Would you repeat exactly the part of the listing below that runs from the line containing "Screen dimensions: 1270x571" down to the line containing "has width=1170, height=2532.", inclusive, and nothing else?

Data under study:
------------------------------------------------------------------------

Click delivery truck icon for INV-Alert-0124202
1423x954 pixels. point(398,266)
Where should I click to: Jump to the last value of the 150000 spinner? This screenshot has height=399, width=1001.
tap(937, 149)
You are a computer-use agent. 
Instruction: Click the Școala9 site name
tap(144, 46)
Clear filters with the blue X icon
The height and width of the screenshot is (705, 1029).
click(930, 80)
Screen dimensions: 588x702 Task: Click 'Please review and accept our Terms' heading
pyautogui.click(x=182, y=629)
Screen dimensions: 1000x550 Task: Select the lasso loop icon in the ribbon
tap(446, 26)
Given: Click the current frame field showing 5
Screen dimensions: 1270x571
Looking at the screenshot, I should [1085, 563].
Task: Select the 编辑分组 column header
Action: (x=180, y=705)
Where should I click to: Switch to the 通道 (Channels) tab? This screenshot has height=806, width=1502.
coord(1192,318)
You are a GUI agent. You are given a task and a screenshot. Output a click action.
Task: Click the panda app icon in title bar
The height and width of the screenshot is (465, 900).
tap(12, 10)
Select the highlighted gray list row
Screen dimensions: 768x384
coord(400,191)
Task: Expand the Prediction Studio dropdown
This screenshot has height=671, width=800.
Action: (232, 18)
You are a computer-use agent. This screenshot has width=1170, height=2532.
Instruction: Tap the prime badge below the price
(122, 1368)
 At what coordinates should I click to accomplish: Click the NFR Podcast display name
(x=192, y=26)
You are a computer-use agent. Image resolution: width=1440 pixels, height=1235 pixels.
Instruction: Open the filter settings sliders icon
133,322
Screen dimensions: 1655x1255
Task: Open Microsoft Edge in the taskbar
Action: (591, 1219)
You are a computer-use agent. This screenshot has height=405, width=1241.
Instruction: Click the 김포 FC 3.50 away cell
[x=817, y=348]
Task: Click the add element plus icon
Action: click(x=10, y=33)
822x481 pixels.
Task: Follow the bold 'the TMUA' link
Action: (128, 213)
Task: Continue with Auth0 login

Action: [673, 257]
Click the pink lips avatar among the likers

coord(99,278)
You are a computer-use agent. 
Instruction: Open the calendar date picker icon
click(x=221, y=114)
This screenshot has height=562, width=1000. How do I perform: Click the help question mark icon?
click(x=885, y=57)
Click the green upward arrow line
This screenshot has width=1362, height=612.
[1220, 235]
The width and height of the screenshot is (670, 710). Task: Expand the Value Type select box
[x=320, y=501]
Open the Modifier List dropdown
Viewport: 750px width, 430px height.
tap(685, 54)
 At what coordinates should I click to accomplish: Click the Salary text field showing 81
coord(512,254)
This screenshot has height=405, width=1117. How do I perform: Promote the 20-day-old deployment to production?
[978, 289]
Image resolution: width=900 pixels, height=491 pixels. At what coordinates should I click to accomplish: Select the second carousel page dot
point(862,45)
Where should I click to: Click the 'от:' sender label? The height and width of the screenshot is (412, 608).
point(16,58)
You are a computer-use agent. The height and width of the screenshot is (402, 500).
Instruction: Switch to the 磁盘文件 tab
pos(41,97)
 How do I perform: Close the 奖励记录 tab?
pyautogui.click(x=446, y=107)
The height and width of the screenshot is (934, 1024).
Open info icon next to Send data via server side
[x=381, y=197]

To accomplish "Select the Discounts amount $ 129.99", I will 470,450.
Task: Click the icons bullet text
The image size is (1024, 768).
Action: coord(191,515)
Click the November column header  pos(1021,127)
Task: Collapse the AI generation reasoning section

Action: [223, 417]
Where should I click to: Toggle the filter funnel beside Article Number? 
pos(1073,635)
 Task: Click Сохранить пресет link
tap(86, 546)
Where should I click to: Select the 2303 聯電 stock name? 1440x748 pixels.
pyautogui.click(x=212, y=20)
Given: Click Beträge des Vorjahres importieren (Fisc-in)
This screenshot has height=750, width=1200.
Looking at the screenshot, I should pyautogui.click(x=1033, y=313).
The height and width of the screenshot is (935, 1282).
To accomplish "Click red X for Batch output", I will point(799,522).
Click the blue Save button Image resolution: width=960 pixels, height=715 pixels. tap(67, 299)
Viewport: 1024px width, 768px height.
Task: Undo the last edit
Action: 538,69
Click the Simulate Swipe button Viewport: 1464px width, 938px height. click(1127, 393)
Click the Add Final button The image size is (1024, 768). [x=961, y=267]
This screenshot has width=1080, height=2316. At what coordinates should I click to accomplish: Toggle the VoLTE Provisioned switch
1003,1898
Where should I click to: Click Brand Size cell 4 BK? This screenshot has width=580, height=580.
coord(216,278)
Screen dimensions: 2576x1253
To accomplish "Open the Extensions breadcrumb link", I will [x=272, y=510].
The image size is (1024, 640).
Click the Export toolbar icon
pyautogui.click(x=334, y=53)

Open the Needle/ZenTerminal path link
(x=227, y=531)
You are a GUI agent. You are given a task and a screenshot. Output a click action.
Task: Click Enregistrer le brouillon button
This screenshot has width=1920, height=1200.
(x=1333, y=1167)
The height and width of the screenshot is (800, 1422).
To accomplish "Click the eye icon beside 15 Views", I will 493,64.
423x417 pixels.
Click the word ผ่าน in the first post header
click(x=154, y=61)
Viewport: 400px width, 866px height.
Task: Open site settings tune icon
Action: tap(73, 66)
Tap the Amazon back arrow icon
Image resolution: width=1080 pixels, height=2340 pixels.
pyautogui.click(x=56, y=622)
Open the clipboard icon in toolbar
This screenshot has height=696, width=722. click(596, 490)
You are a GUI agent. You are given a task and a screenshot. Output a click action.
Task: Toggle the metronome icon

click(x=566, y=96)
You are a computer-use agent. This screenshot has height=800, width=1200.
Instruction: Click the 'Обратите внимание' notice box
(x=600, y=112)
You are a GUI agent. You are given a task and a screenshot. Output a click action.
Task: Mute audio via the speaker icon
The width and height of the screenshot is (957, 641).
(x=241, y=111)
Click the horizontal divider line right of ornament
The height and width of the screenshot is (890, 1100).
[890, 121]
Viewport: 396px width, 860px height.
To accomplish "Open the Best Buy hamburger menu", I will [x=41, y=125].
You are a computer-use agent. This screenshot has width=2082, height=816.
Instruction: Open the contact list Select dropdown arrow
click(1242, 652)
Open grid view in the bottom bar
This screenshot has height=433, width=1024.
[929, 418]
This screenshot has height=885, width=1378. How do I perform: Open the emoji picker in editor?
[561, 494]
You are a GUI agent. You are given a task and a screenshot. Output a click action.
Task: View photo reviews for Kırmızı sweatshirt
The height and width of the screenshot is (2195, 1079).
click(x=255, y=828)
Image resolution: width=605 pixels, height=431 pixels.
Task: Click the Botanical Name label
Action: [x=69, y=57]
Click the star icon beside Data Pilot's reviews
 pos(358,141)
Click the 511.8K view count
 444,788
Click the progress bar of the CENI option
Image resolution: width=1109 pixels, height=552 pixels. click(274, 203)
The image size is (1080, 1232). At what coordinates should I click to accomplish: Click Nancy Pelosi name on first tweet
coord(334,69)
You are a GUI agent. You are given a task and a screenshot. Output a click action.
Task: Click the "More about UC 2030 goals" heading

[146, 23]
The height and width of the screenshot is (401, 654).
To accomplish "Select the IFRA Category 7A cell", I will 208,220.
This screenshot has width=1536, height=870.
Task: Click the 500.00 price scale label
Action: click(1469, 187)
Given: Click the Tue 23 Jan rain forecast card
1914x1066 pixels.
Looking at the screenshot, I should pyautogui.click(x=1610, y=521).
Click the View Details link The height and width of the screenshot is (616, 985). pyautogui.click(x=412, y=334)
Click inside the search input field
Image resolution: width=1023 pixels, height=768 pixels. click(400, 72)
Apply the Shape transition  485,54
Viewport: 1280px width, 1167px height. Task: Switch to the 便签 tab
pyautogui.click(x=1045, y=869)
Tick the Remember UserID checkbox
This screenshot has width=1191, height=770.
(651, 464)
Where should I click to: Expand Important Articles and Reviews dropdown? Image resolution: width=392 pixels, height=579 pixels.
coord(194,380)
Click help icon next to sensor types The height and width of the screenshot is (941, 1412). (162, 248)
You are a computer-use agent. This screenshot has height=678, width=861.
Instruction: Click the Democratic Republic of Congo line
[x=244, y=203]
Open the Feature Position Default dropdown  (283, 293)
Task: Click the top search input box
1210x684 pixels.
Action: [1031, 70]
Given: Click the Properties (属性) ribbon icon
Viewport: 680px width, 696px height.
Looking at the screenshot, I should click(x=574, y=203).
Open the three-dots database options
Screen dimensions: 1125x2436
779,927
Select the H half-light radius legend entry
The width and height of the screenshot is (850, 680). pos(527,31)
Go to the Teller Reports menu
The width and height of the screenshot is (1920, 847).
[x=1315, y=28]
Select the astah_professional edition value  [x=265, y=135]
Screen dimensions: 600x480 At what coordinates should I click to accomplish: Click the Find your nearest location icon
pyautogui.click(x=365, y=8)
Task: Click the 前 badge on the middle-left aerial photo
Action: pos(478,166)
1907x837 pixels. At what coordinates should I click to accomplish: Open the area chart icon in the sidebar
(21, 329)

------------------------------------------------------------------------

Solution:
Screen dimensions: 1270x571
Looking at the screenshot, I should [1085, 563].
Task: Select the 编辑分组 column header
Action: (x=180, y=705)
Where should I click to: Switch to the 通道 (Channels) tab? This screenshot has height=806, width=1502.
coord(1192,318)
You are a GUI agent. You are given a task and a screenshot. Output a click action.
Task: Click the panda app icon in title bar
The height and width of the screenshot is (465, 900).
tap(12, 10)
Select the highlighted gray list row
Screen dimensions: 768x384
coord(400,191)
Task: Expand the Prediction Studio dropdown
This screenshot has height=671, width=800.
Action: (232, 18)
You are a computer-use agent. This screenshot has width=1170, height=2532.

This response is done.